-- DATA TO EXAMINE --

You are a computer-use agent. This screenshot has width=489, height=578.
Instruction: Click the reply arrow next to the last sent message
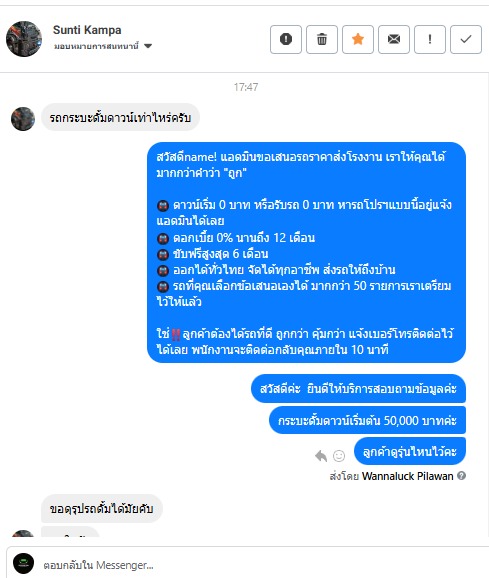click(x=321, y=456)
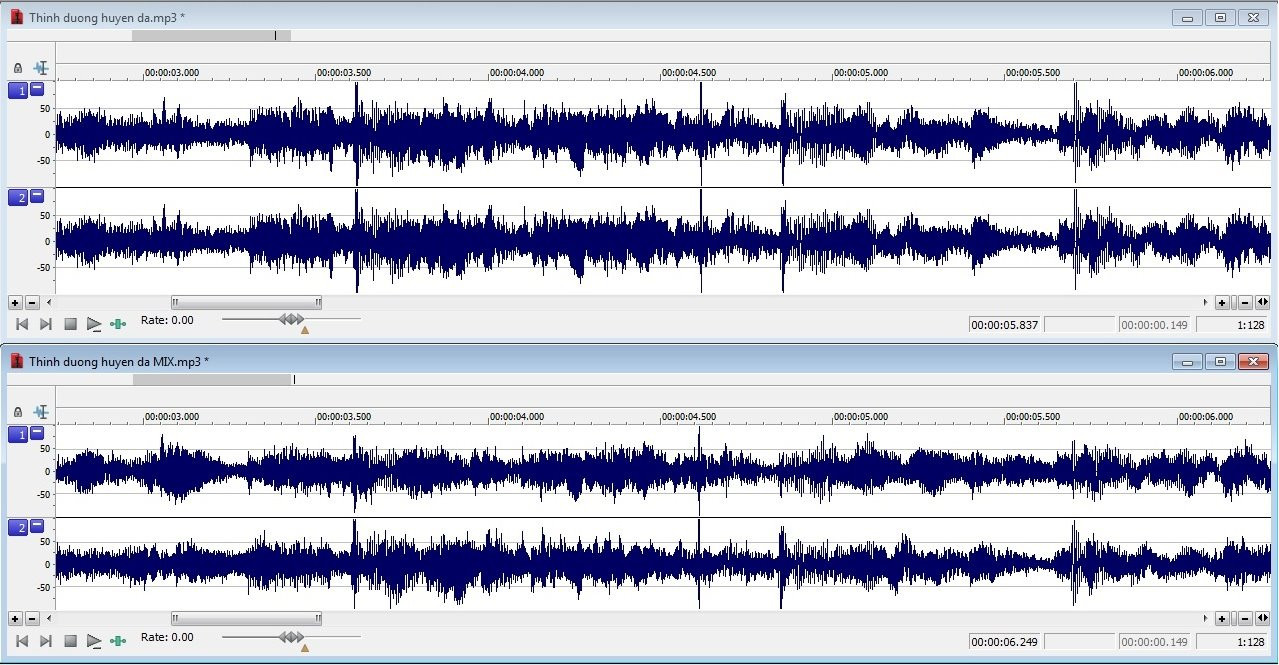
Task: Collapse channel 1 in the MIX window
Action: 37,432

-- EXERCISE --
Repeat each entry above exactly. Omit the pictures.

-- EXERCISE ANSWER --
You are a computer-use agent. This screenshot has width=489, height=578.
Instruction: Click the reply arrow next to the last sent message
click(x=321, y=456)
Task: Collapse channel 1 in the MIX window
Action: 37,432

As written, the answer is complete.